En la mayoría de las deudas los intereses incrementan cada día que pasa, así que el tiempo es dinero. Por ello no debes dejar pasar mucho para conseguir un acuerdo con tu banco y así disminuir considerablemente los intereses y el capital del crédito. Al momento de adquirir un crédito también adquieres responsabilidades como la de devolver todo el dinero incluidos los intereses. Así que es importante conocer las características del crédito bancario que adquiriste para determinar si una reestructuración de la deuda es ideal para ti.

Cómo funciona la reestructuración en el crédito bancario

Caer de forma constante en los impagos de un crédito puede ser tan común que se vea como normal, pero el problema viene mucho después. Es necesario realizar una intervención cuanto antes o de lo contrario no solamente afectas tu situación crediticia, también tus finanzas. El esquema de reestructuración de una deuda incrementa el tiempo de pago de una deuda, por ejemplo, si para que liquides te faltan dos meses, la reestructura puede incrementar hasta por 6 meses más.

Los agentes financieros se encargan de ofrecerte un nuevo calendario de pagos con el que tendrás mayor comodidad al momento de pagar. Pueden ser cada semana o cada 15 días, dependiendo de tu capacidad de pago y la urgencia de liquidar. Procura que este tiempo sea el mínimo ya que de lo contrario podrías demorar más para liquidar tu deuda. Por último, la cantidad que darás en cada abono es fundamental para disminuir el capital y los intereses. Los bancos buscarán siempre recuperar lo máximo que puedan del crédito otorgado y sus intereses. Por lo que cada abono que quede en la reestructuración no incluye únicamente capital, también incluye gran parte de los intereses.
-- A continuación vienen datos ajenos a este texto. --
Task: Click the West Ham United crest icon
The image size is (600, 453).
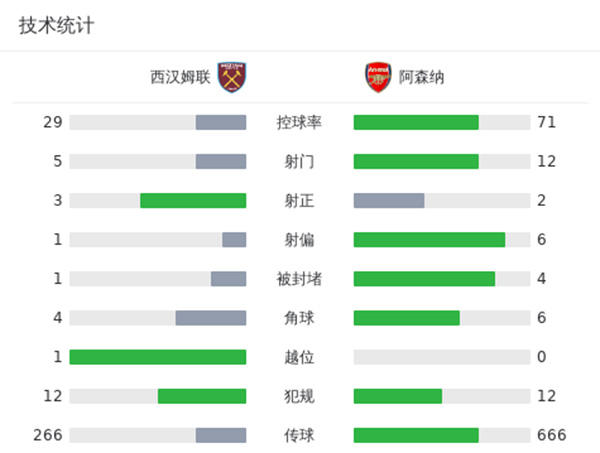Action: click(233, 77)
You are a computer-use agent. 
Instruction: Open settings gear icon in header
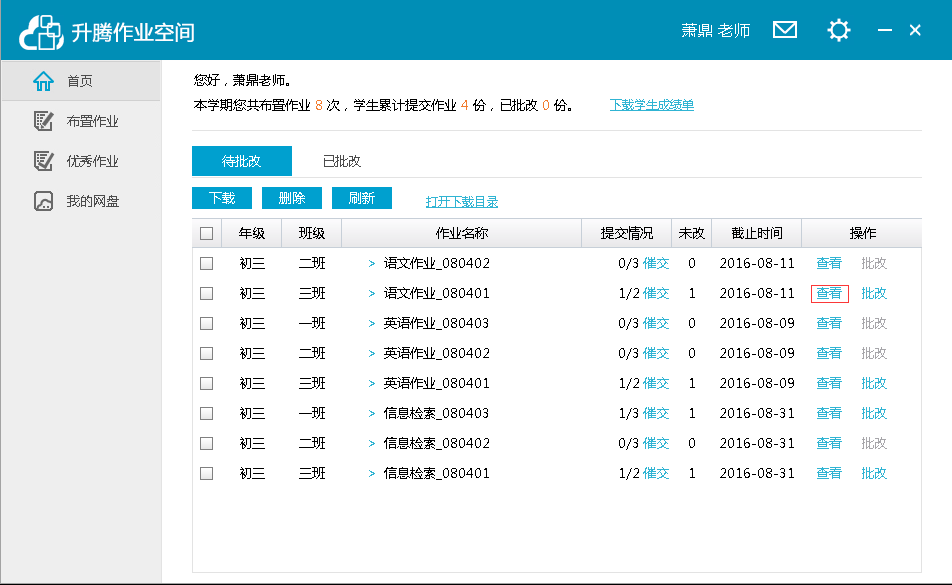838,30
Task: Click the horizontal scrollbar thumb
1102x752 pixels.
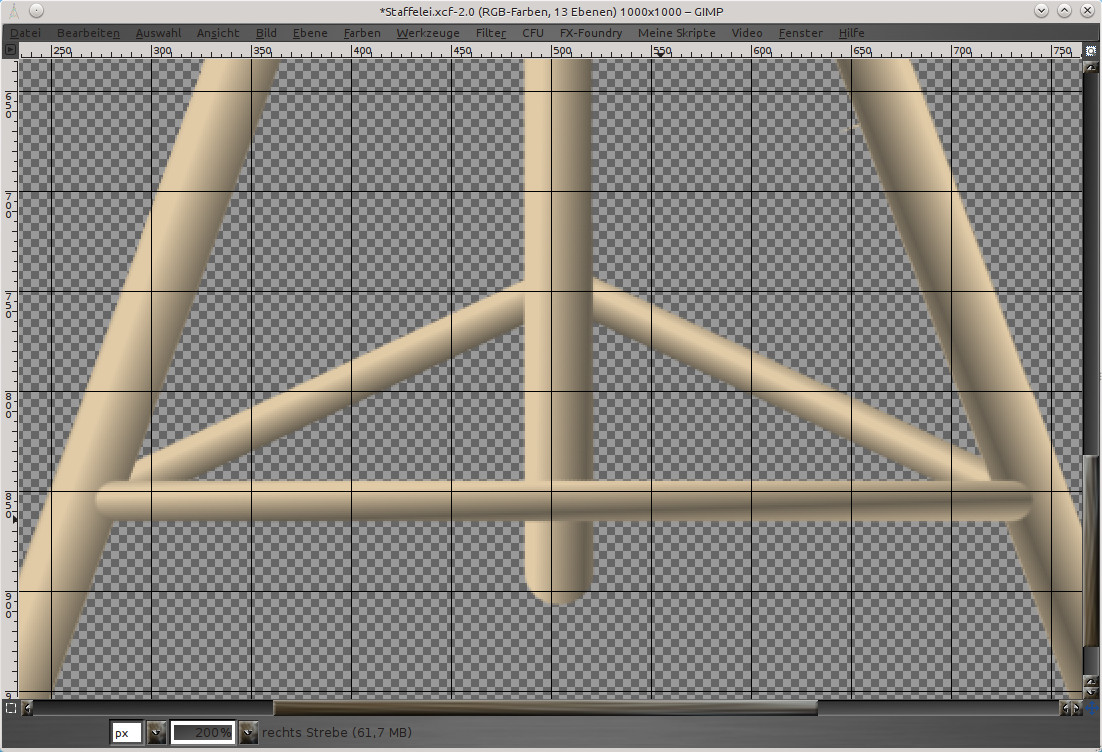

Así que debes prestar atención a que si solicitar abonar una pequeña cantidad en cada abono estarás depositando más a intereses que a capital y corres el riesgo de que se incremente por más tiempo la deuda.

Desventajas de solicitar una reestructura

La principal desventaja a la que se enfrente el titular del crédito al solicitar este tipo de ayuda es que se verá reflejado dentro de su historial crediticio. Las entidades bancarias en las que solicites un crédito en el futuro podrán darse cuenta de que solicitaste una reestructuración del crédito ya que no pudiste cumplir con los pagos pactados al inicio. Al incrementar el periodo de tiempo en el que se va a liquidar la deuda también estás comprometiendo por más tiempo tu dinero. No podrás disponer de tus ingresos en su totalidad como lo habías planeado al momento de solicitar el crédito. Así que, si estás planeando realizar una compra, salir de vacaciones o solicitar un crédito más amplio deberás esperar.

No todas las personas pueden acceder a este servicio, los bancos cuentan con determinados estándares que determinan si los clientes son o no buenos candidatos. Entre las características principales en las que se fijan son los ingresos que tiene el titular de la cuenta y si tiene otros créditos al mismo tiempo con los que debe cumplir. Otra de las desventajas es que algunas personas buscan ayuda de las reparadoras de dudas para intervenir. Este tipo de agencias se encargan de negociar la deuda con los bancos a nombre del cliente, realizan un estudio minucioso sobre su capacidad de pago y hasta le ofrecen una alternativa. Pero cobran una cuota por su servicio, por lo que si se considera contratar una reparadora se debe pagar más por realizar una reestructuración.

El proceso puede ser muy largo o puede tomar solamente un par de llamadas, todo dependerá del tipo de servicio que ofrece cada banco y el comportamiento previo del cliente. Si se trata de alguien que ha tenido buen comportamiento y es la primera vez que cae en este tipo de faltas, entonces el banco se puede comportar más accesible. La reestructura resulta muchas veces la única solución para que las personas comiencen a mejorar su calificación crediticia ya que lo que buscan es liquidar la deuda por completo. Antes de solicitar un crédito bancario es importante conocer sus características y la capacidad de pago con la que se cuenta para no atrasarse en los abonos.